Course Syllabus
Aims
The aim of the course is to introduce basic notions of linear algebra, optimization of functions of several variables, multivariate statistical modeling and supervised/unsupervised statistical learning.
Knowledge and understanding
At the end of the course the student will have a fundamental understanding of:
• linear algebra;
• optimization of functions of several variables;
• multivariate statistical modeling;
• supervised/unsupervised statistical learning.
Applying knowledge and understanding
At the end of the course the student will be able to:
• apply linear algebra;
• use functions with several variables;
• perform statistical modeling;
• use and apply statistical learning;
• transfer the concepts and approaches introduced in a certain context to connected fields.
Making judgements
At the end of the course the student will be able to:
• decide where to apply certain mathematical concepts;
• decide whether a statistical learning apporach is fruitful or less;
• where and when to apply statistical modeling.
Communication skills
At the end of the course the student should be able to:
• analyse problems in the ares covered by the course in a clear and concise way.
• explain orally with a suitable language the objectives, the procedures and the results of the elaborations carried out.
Learning skills
At the end of the course the student should be able to:
• approach problems using multivariable functions;
• approach emerging statistical modeling schemes;
• keep pace with the field of statistcial learning.
Contents
• Linear algebra;
• Differential calculus of several variables;
• Constrained/unconstrained optimization of functions of several variables;
• Linear regression;
• Logistic regression;
• Principal component analysis;
• Linear discriminant analysis;
• K-means clustering;
• Hierarchical Clustering.
Detailed program
Linear Algebra:
• vectors and matrices;
• matrix algebra;
• determinant and rank of a matrix;
• systems of linear equations;
• consistent and inconsistent linear systems;
• eigenvalues and eigenvectors;
• matrix decomposition;
• quadratic forms.
Differential calculus of several variables:
• partial derivatives;
• gradient;
• Jacobian and Hessian matrices;
• implicit function theorem;
• unconstrained optimization: necessary and sufficient conditions;
• constrained optimization: the Lagrange multipliers methodology;
• introduction to linear programming.
Supervised statistical learning:
• simple and multiple linear regression;
• logistic regression;
• discriminant analysis.
Supervised statistical learning:
• principal components analysis:
• K-means clustering;
• hierarchical clustering.
Prerequisites
• Knowledge of calculus for functions of one real variable.

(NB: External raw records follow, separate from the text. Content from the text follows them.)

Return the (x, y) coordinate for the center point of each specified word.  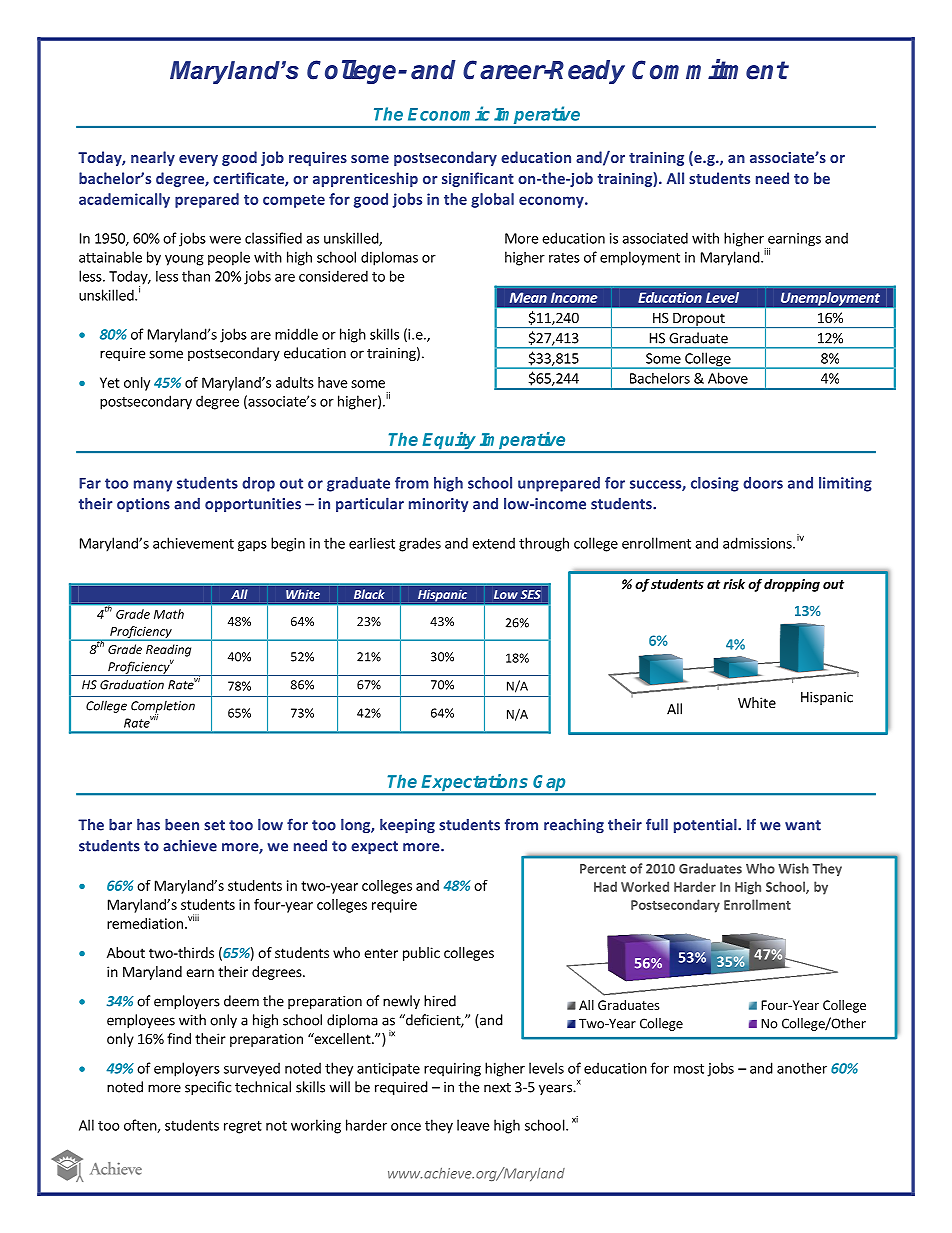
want (803, 825)
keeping (407, 826)
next (497, 1088)
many (153, 486)
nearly (153, 158)
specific (208, 1088)
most (689, 1069)
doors (763, 483)
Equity (450, 442)
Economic (449, 113)
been (182, 824)
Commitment (710, 69)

• Elementary functions, limits and continuity, differentiation, optimization.
• Basis of probability theory and knowledge of the most relevant continuous and discrete random variables.
• Basic notions of statistical inference: point estimation, confidence interval hypothesis testing.
Teaching form
6 CFUs of mixed theoretical and interactive lessons in the classroom (48 hours):
• 20 two-hour lectures, in person, Delivered Didactics;
• 4 two-hour lectures, in person, discussing problems/exercises, Mixed Didactics.

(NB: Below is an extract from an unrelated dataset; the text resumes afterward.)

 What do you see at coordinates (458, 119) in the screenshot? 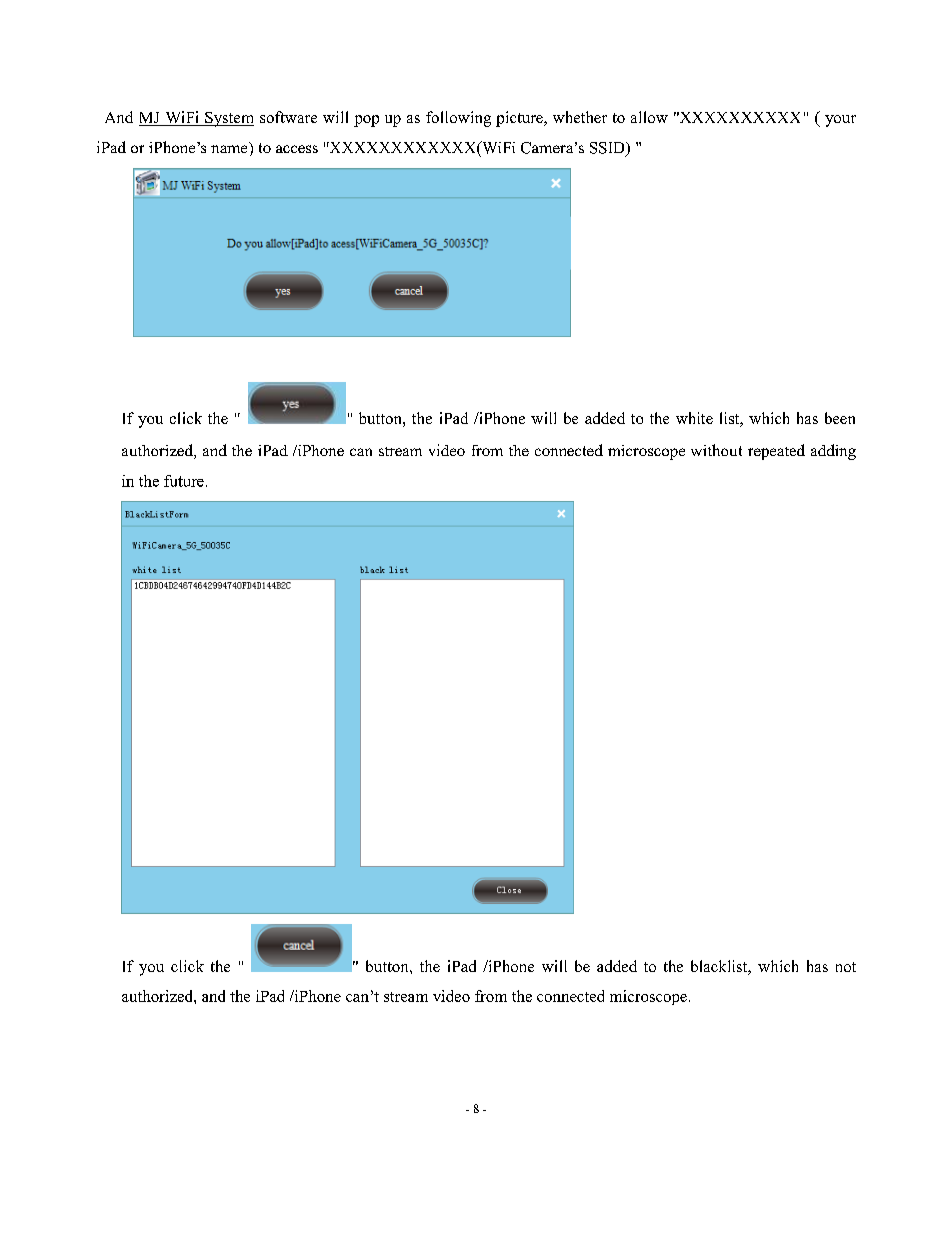
I see `following` at bounding box center [458, 119].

Attendance to lectures and interactive sessions is highly recommended.
Textbook and teaching resource
• James G., Witten D., Hastie T. and Tibshirani R. (2021). An Introduction to Statistical Learning, with applications in R (2nd edition). Springer Verlag.
• Hastie T. , Tibshirani R., Friedman J. (2021). The Elements of Statistical Learning (2nd edi-tion). Springer Verlag.
• Lorenzo Peccati, Sandro Salsa, Annamaria Squellati: Mathematics – Corso di International Economics – Università Milano-Bicocca – EGEA.
• Material provided by lecturers.
Semester
I semester (October - January)
Assessment method
The overall exam of the course is split in two seperate exam for each module at the end of the module, according to the needs for the topics discussed. Students are invited to consult the syllabi of the modules for additional information.
The final score will be the average of the scores obtained for two modules, and will be between 18/30 and 30/30 cum laude, based on the overall assessment considering the following criteria:
(1) knowledge and understanding;
(2) ability to connect different concepts;
(3) autonomy of analysis and judgment;
(4) ability to correctly use scientific language.
Office hours
Please refer to the indications provided in the syllabi of the modules.